DIRECTIONS ::
A. In the blog post below about a baby's cold and wardrobe colors, what purchase first led the writer away from black?
B. Resume the blog post about a baby's cold and wardrobe colors from the point where it stops.

::: DOCUMENT TEXT :::

This post could also be called “when you are engulfed in mucous,” or “dressing to impress medical professionals.” Much to our chagrin, baby m. has yet another cold (le sigh…). According to our pediatrician, it’s more theatrically spectacular than medically problematic, but it has still made for several quite long and messy days around here. We’re pulling out all the stops (or as many as you can at this age!), and keeping our fingers crossed that she rallies in the near future.

For a long time, black was the foundation of my closet. Then I bought a pair of brown riding boots, and it was more or less all downhill from there. I started cheating on black with other neutrals. I became less and less discriminating, falling hard and fast for grey, navy, and even off-white and camel. Then I got pregnant, and every list of maternity wardrobe essentials and pregnancy style advice I found urged me to build a wardrobe around slim black pants, black tank tops and drapey sweaters and I just rebelled. It was more than 95 degrees outside for many, many weeks of my pregnancy, and I was having none of this all black nonsense.

::: INFORMATION :::

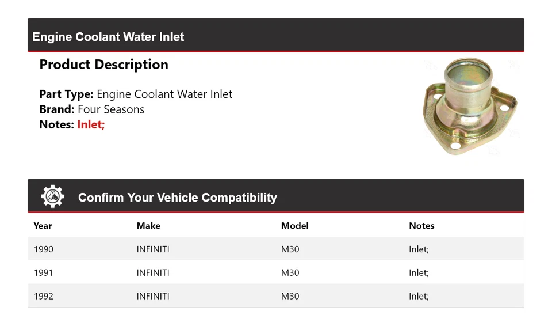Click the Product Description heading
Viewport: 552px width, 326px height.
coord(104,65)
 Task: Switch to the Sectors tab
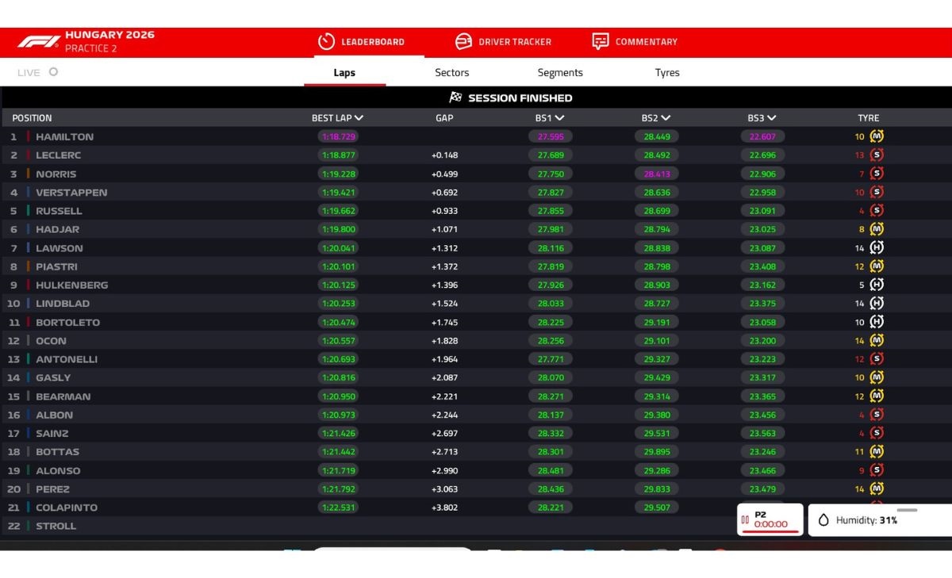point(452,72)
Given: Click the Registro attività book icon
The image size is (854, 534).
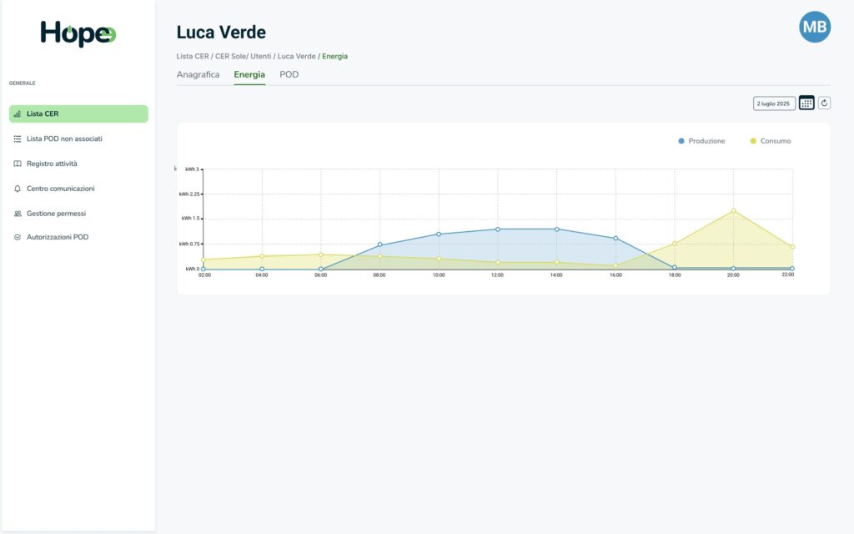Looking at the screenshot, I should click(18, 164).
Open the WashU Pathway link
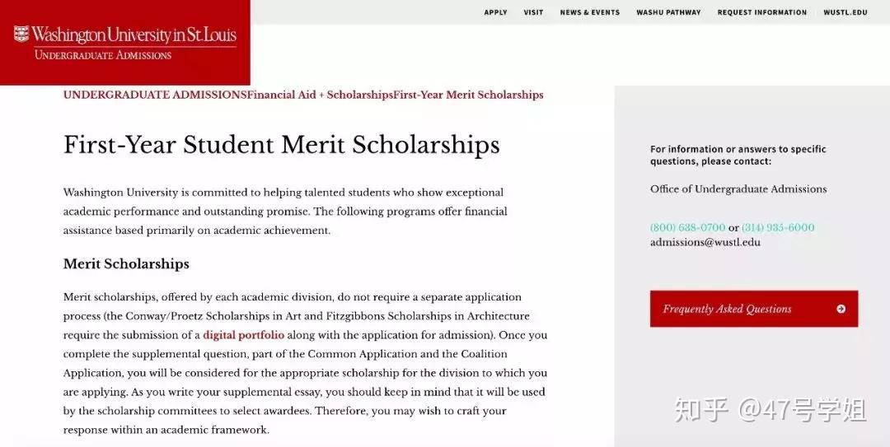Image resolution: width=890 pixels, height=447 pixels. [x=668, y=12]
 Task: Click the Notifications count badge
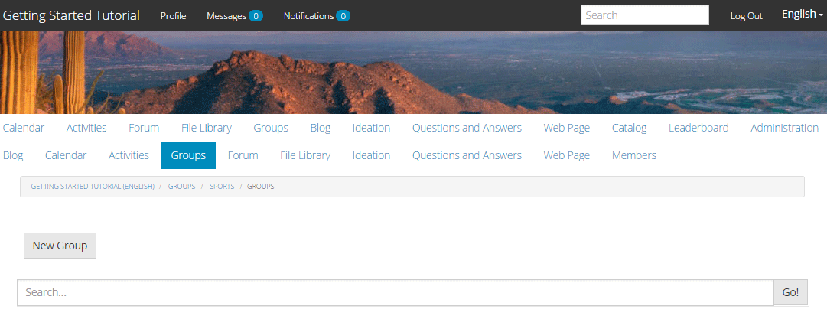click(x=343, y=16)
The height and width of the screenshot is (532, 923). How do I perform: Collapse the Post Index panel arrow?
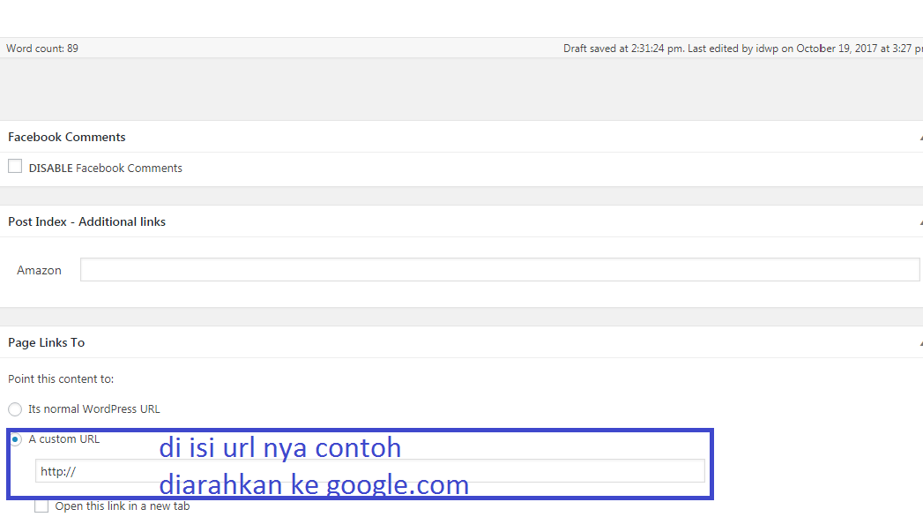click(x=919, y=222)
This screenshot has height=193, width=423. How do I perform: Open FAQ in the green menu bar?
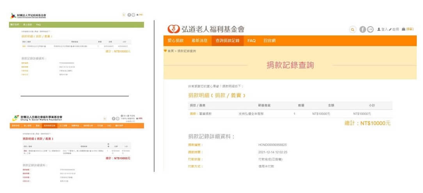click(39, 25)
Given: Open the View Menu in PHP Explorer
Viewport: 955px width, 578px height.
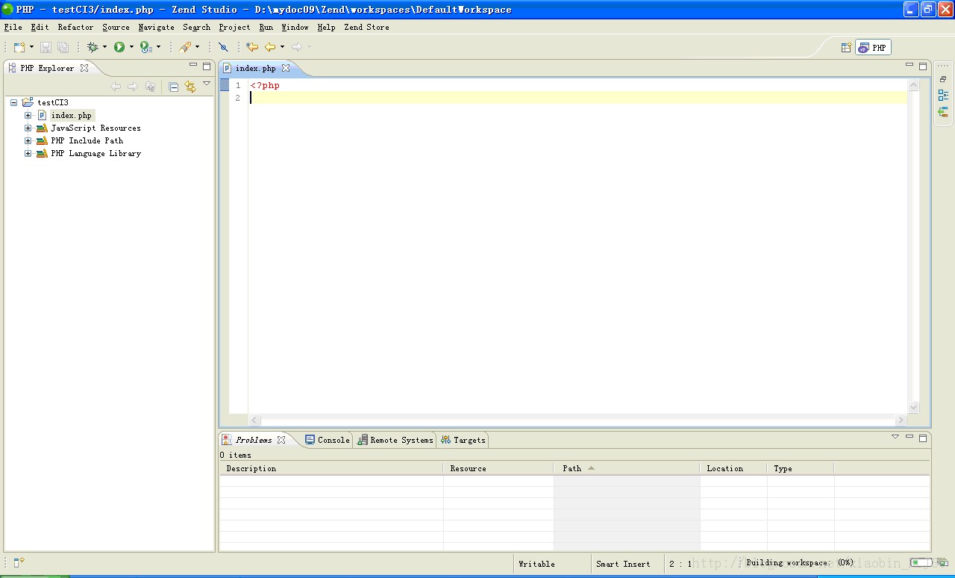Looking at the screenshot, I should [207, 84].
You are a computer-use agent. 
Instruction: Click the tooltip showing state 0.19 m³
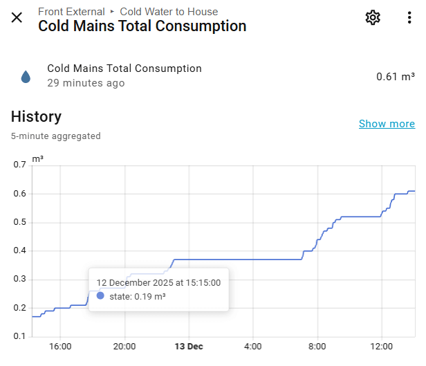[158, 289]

:::
::: INFORMATION :::

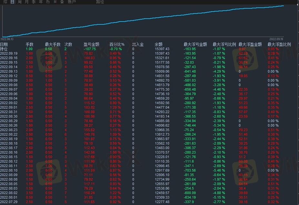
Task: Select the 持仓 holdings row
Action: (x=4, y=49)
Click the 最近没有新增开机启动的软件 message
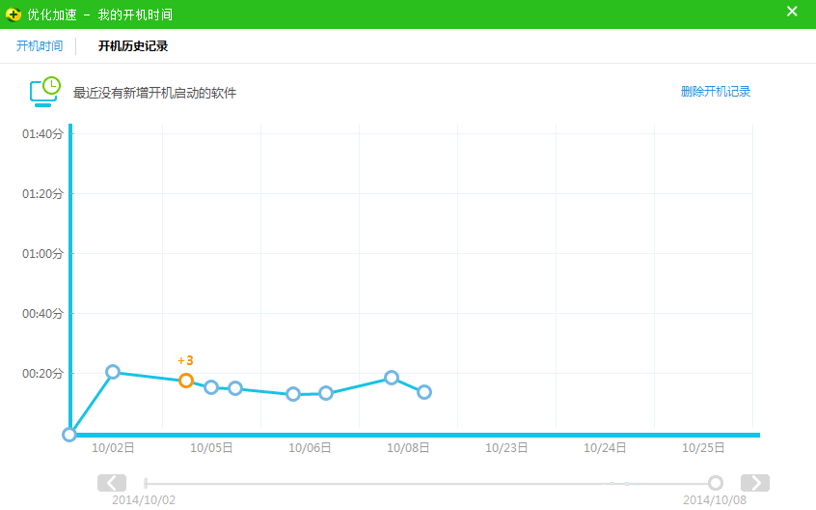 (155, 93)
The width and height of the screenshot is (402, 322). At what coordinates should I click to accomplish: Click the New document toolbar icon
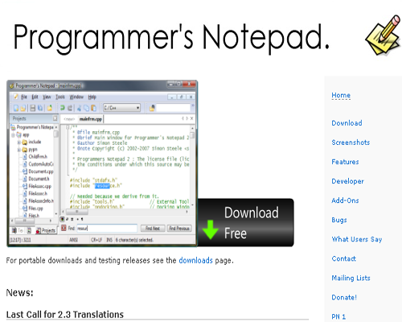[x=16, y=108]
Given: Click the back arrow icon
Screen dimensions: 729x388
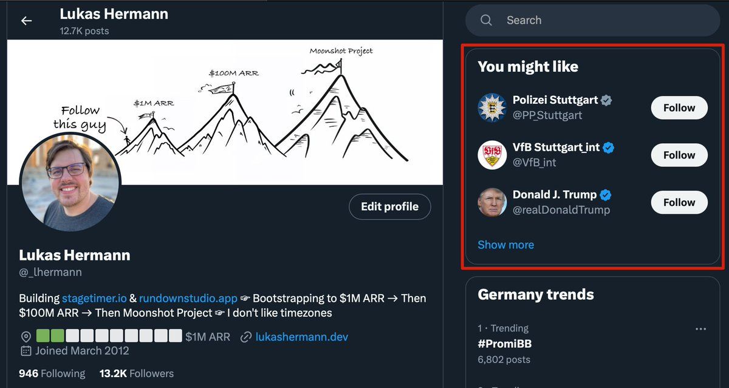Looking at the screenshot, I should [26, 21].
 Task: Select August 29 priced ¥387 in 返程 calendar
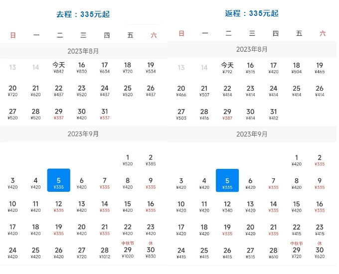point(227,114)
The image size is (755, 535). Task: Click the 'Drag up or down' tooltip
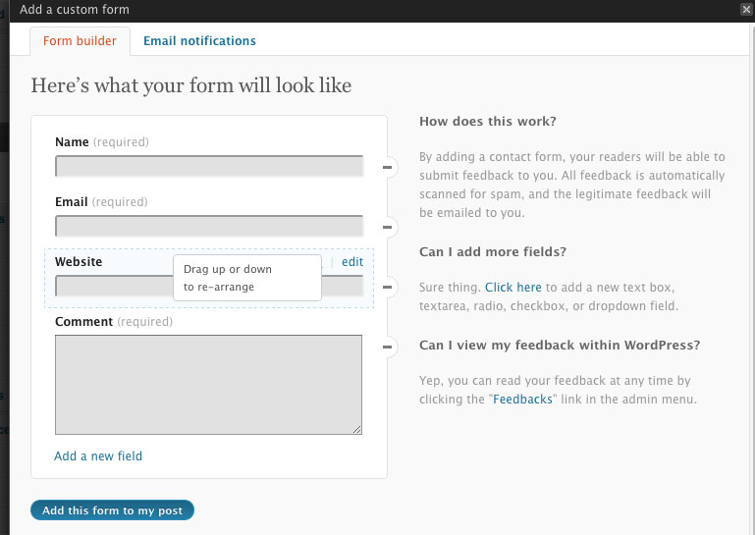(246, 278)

:::

ANSWERS ::
A. A pair of brown riding boots.

B.
But now that Baby M. is thankfully outside of my insides (and much cuter for it), and the weather has cooled down considerably, black and I are beginning to reconcile. I still think black plays best when paired with other neutrals, or with other neutrals and an accent color, and I’m still on something of a break from black suits, and I still have to watch the tendency of too much black with my stark-white complexion to appear slightly vampiric. But with those caveats, black and I are making peace. Black, as it happens, can live up to some extraordinary demands, lending instant sophistication and credibility while having an obliging attitude towards spit-up stains, which, come to think of it . . . is a powerful metaphor for the state I’m in right now, don’t you think?